I am not an expert on verifying metadata but I think you probably need to check that it is an MDString here, otherwise the cast<MDString> below could fail? And really we ought to have some tests in test/Verifier/llvm.fptrunc.round.ll.

4752

I am not sure but I think RoundMode != RoundingMode::Dynamic needs to be RoundMode.getValue() != ... (or *RoundMode != ...).

llvm/lib/Target/AMDGPU/SIISelLowering.cpp
4662

Do you also need to check that the operand is MVT::f32? Maybe add a test where the operand is f64, and check that it fails to legalize?

jpages updated this revision to Diff 406482.Feb 7 2022, 8:50 AM
jpages marked an inline comment as done.

Rebased following Jay's comments.

Added some tests for the verifier/legalizer.

jpages marked 12 inline comments as done.Feb 7 2022, 9:00 AM
foad added a comment.Feb 8 2022, 2:42 AM

I think this looks good now. Are you happy with it @craig.topper @sepavloff ?

llvm/lib/CodeGen/GlobalISel/IRTranslator.cpp
2258

Should probably use getArgOperand here, though it doesn't make any difference except for bounds checking the index that you pass in.

llvm/lib/IR/Verifier.cpp
4750

isa is a bit more natural than dyn_cast here.

llvm/test/CodeGen/AMDGPU/fail.llvm.fptrunc.round.ll
2

Does this test work in a Release build? If not, you can add a "REQUIRES: asserts" line just after the RUN lines.

sepavloff accepted this revision.Feb 8 2022, 8:24 AM

It looks good to me.

I had a look at generic changes only, someone with expertise in AMDGPU should also approve this patch.

llvm/lib/CodeGen/GlobalISel/IRTranslator.cpp
2268

Flags could be set in the call to MIRBuilder.buildInstr.

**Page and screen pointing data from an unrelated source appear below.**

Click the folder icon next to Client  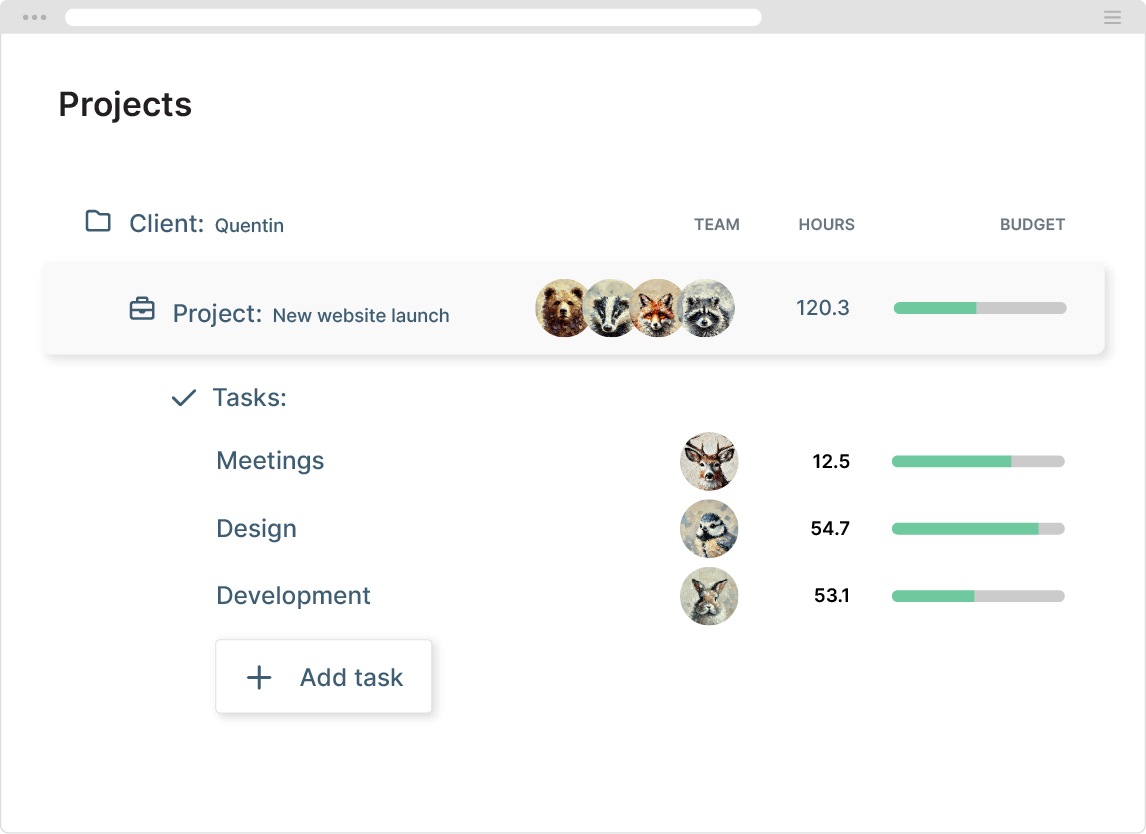tap(98, 221)
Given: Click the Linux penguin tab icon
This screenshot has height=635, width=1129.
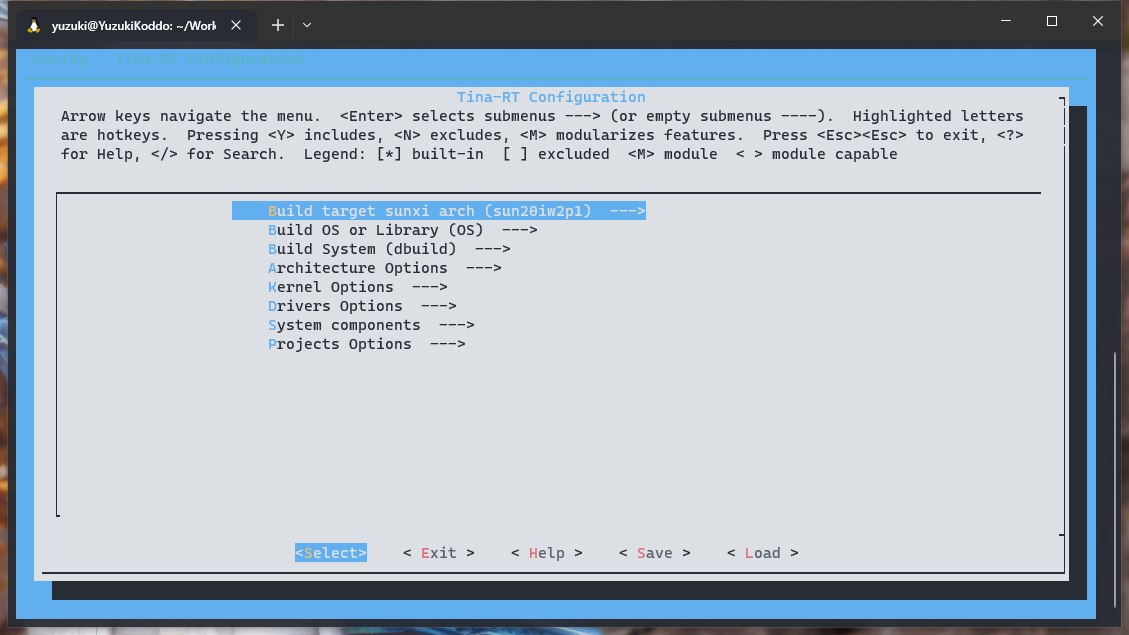Looking at the screenshot, I should tap(34, 25).
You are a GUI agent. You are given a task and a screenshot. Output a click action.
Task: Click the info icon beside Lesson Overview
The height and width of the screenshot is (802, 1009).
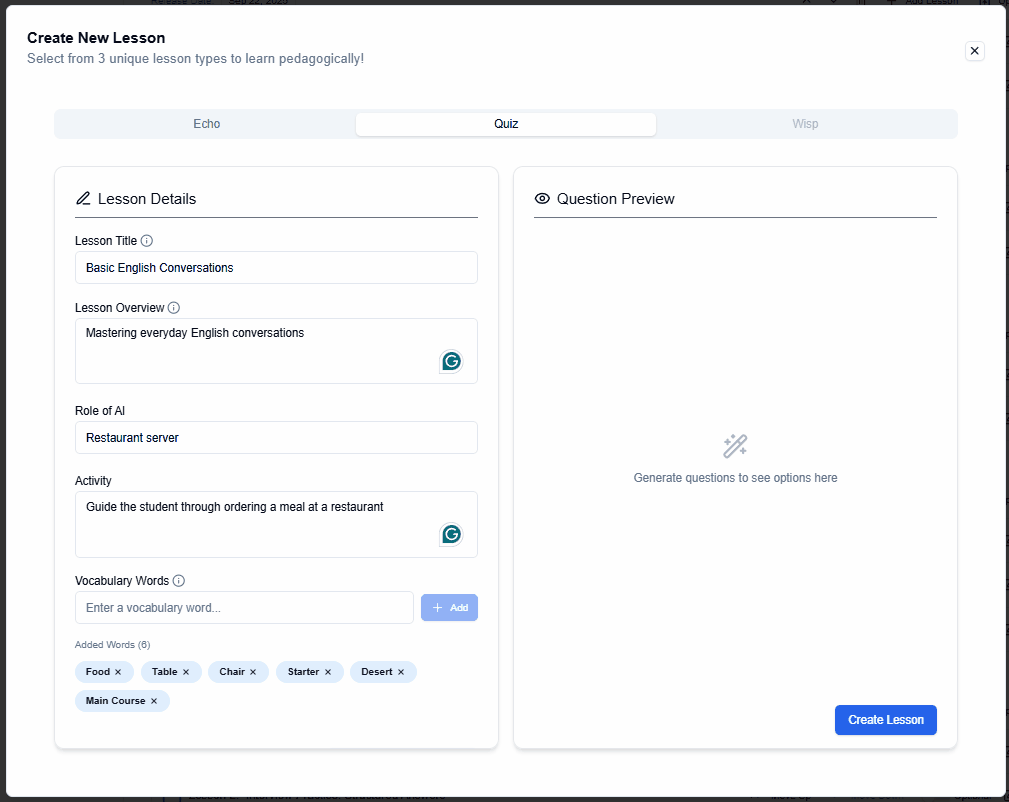pos(173,308)
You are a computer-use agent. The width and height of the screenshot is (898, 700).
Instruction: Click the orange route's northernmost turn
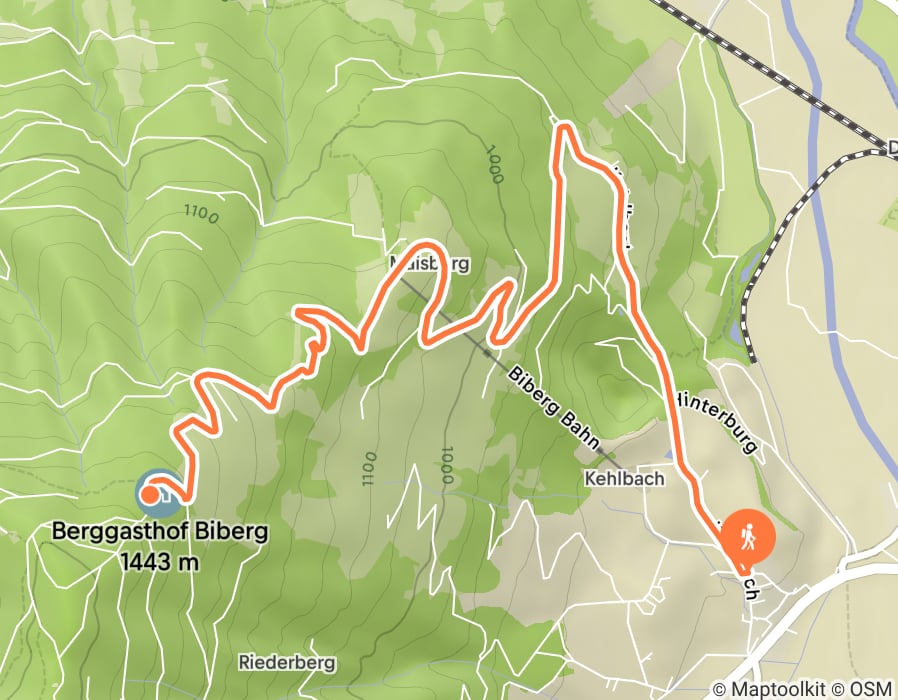(x=564, y=127)
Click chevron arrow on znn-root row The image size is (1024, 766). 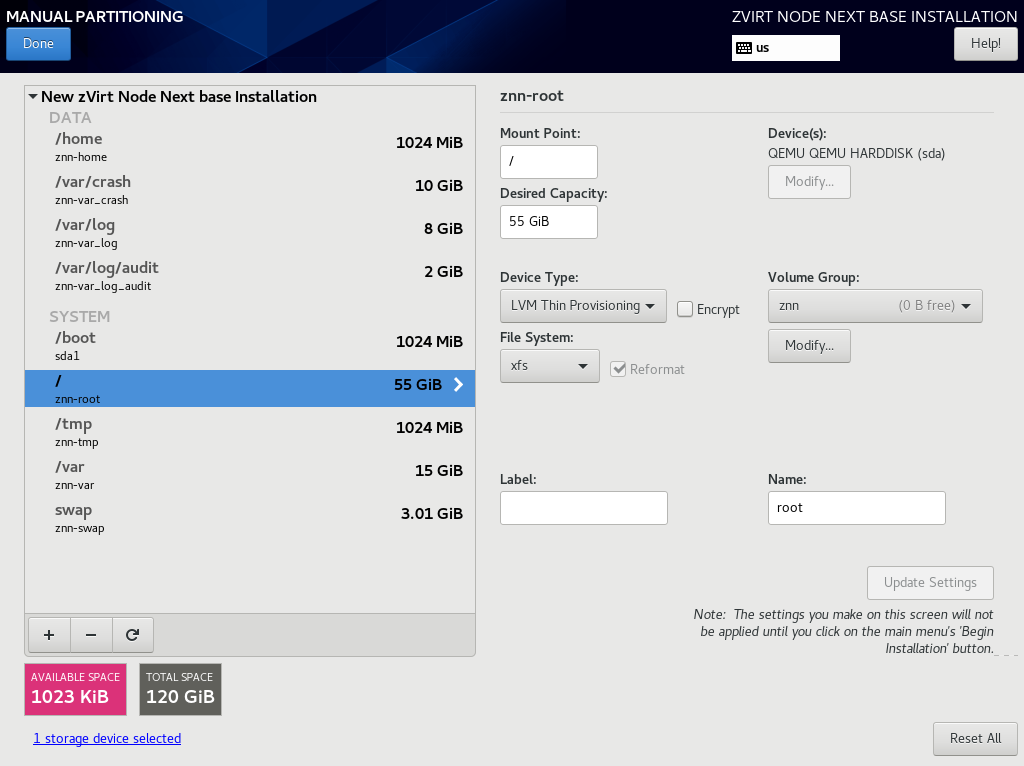(458, 385)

This revision is now accepted and ready to land.Feb 8 2022, 8:24 AM
craig.topper added inline comments.Feb 8 2022, 9:06 AM
llvm/docs/LangRef.rst
23879

Should we document that this isn't supported on all targets, and that a particular target may not support all rounding modes?

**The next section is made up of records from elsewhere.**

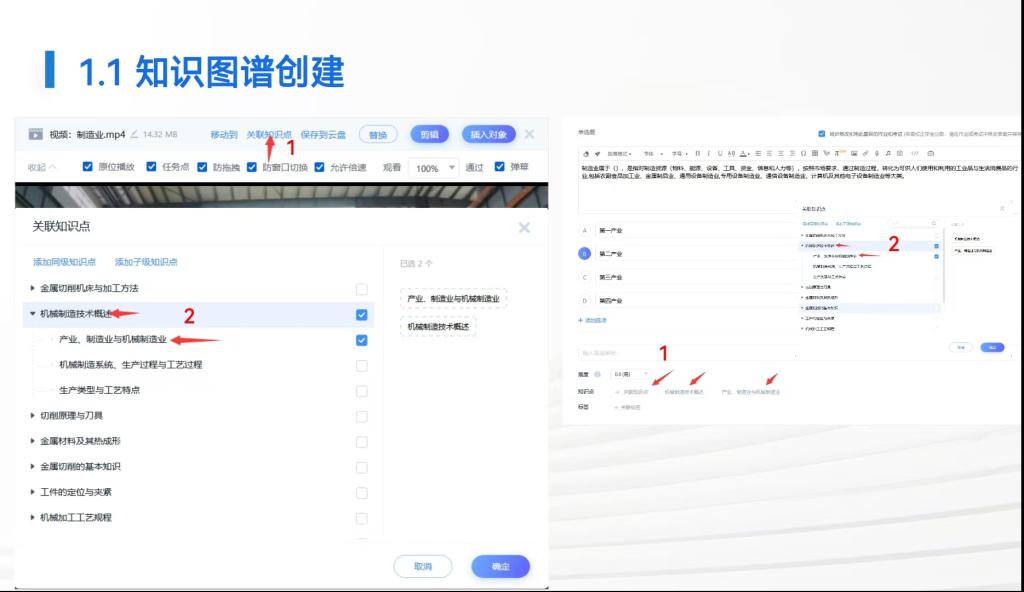
Task: Open the 100% playback progress dropdown
Action: point(433,168)
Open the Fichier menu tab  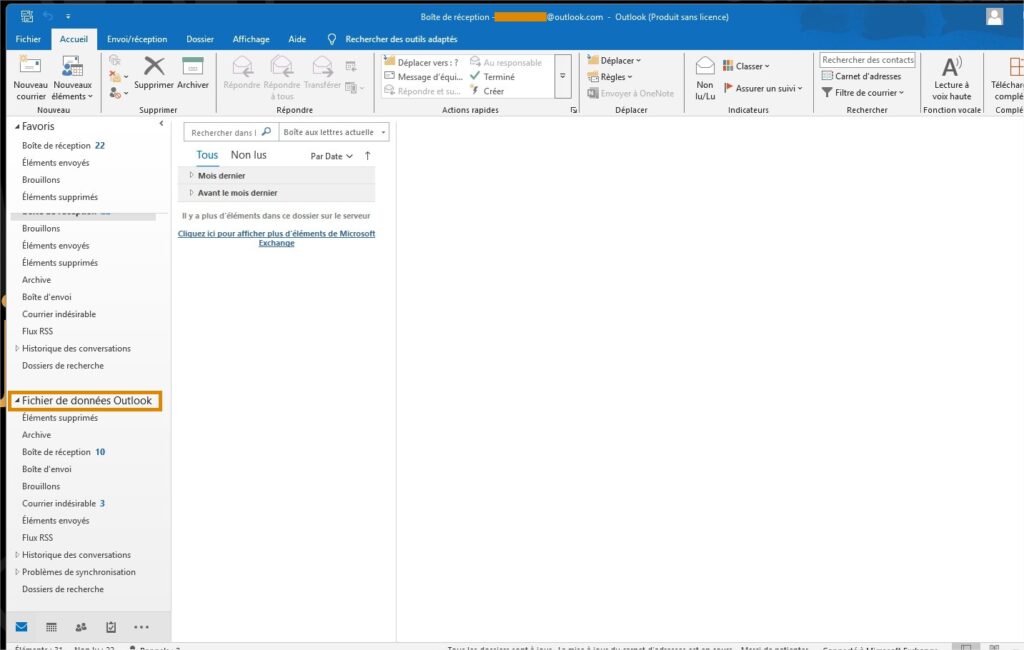point(28,39)
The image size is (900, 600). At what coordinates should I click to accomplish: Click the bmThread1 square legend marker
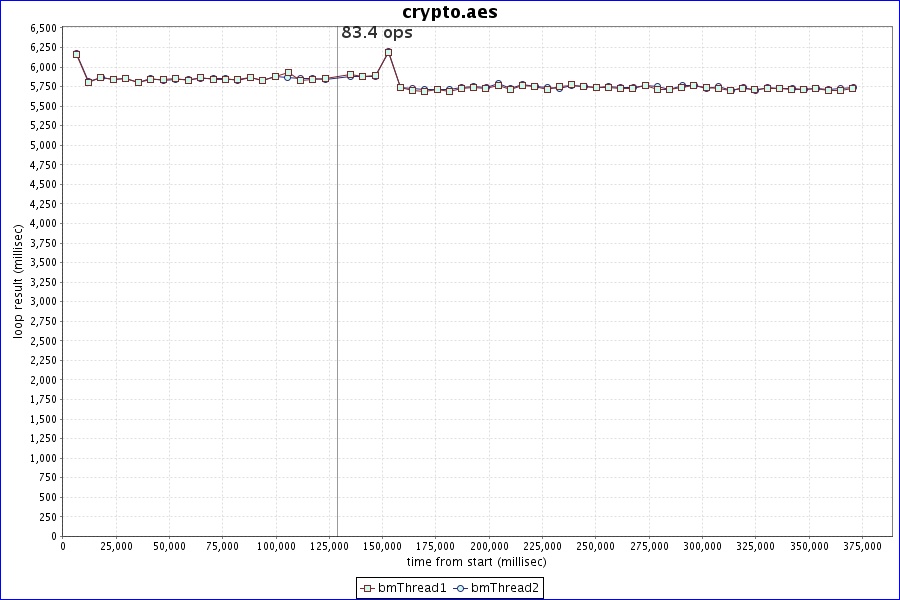tap(368, 588)
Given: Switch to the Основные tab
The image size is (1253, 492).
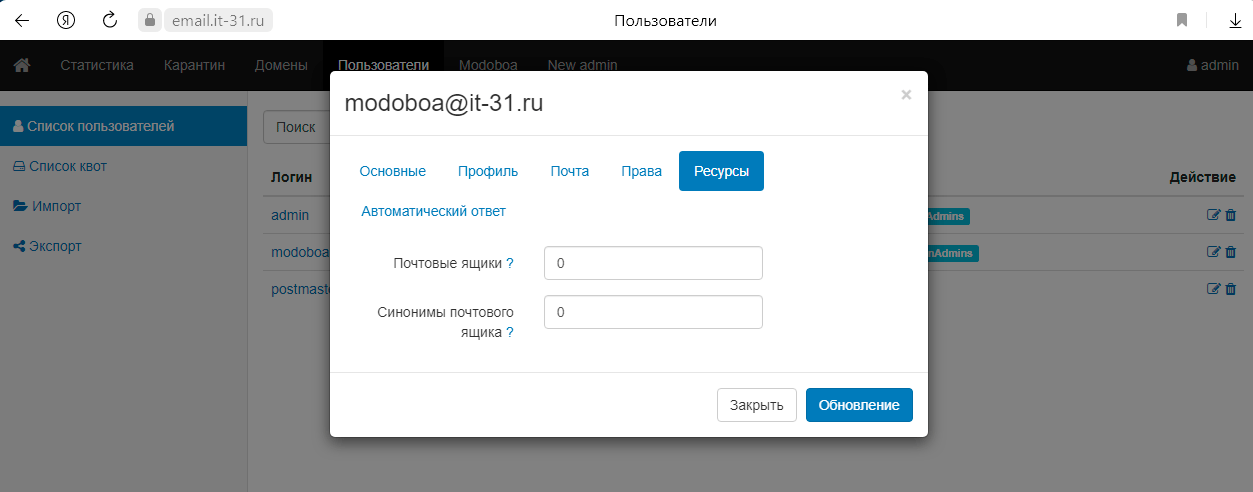Looking at the screenshot, I should click(393, 171).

jpages updated this revision to Diff 406953.Feb 8 2022, 1:35 PM
jpages marked 5 inline comments as done.Feb 8 2022, 1:42 PM
jpages added inline comments.
llvm/docs/LangRef.rst
23879

Good idea, thanks! I added a comment about that

llvm/test/CodeGen/AMDGPU/fail.llvm.fptrunc.round.ll
2

I just checked and it's working as well in Release without that.

foad accepted this revision.Feb 9 2022, 4:35 AM
foad added inline comments.
llvm/lib/CodeGen/GlobalISel/IRTranslator.cpp
2267

You can also do this on the end of the buildInstr line if you prefer, no need for MIB at all.

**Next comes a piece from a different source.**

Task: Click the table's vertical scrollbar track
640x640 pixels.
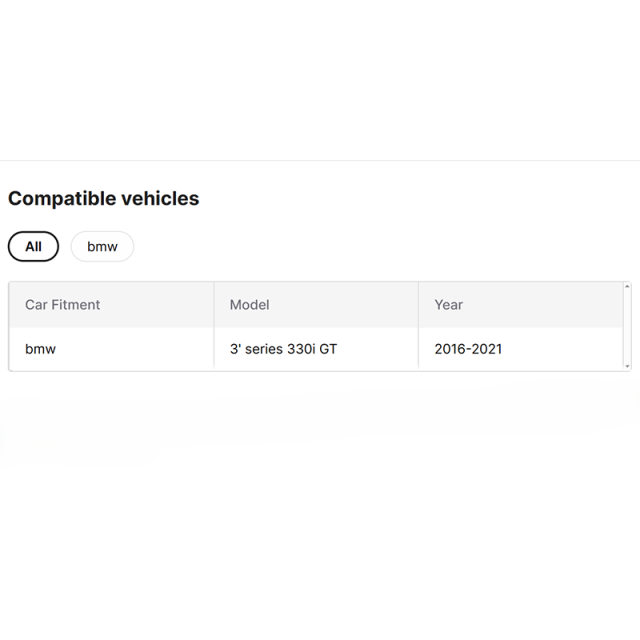Action: tap(627, 327)
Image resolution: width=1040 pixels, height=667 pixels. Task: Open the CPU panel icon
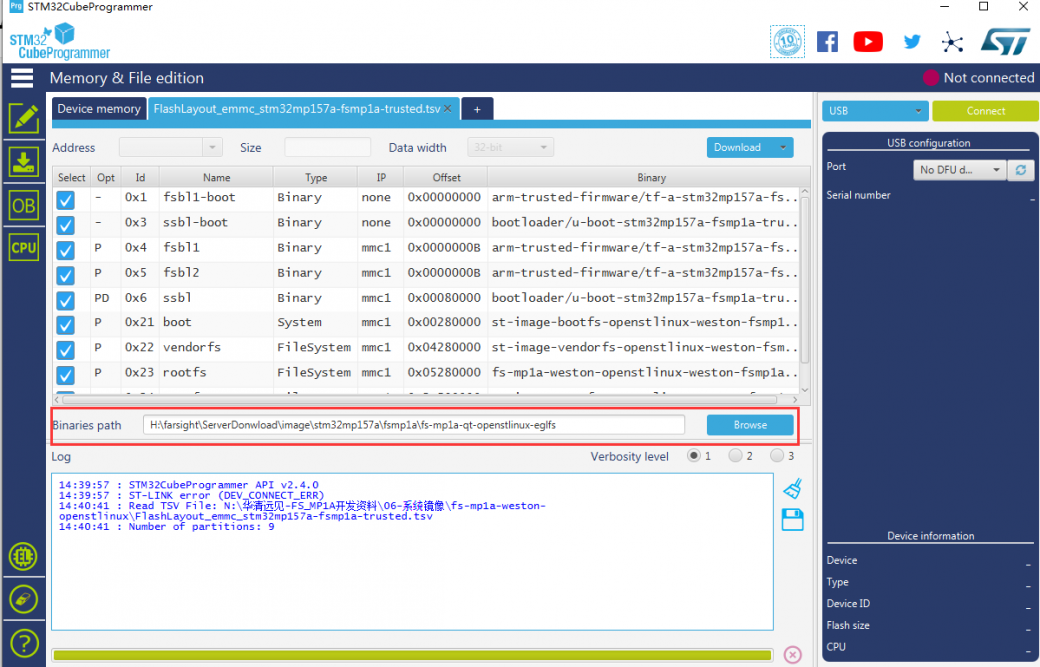[23, 247]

jpages updated this revision to Diff 407722.Feb 10 2022, 4:30 PM
jpages marked 2 inline comments as done.
jpages updated this revision to Diff 407733.Feb 10 2022, 5:33 PM
foad accepted this revision.Feb 11 2022, 12:11 AM
This revision was landed with ongoing or failed builds.Feb 11 2022, 9:09 AM
This revision was automatically updated to reflect the committed changes.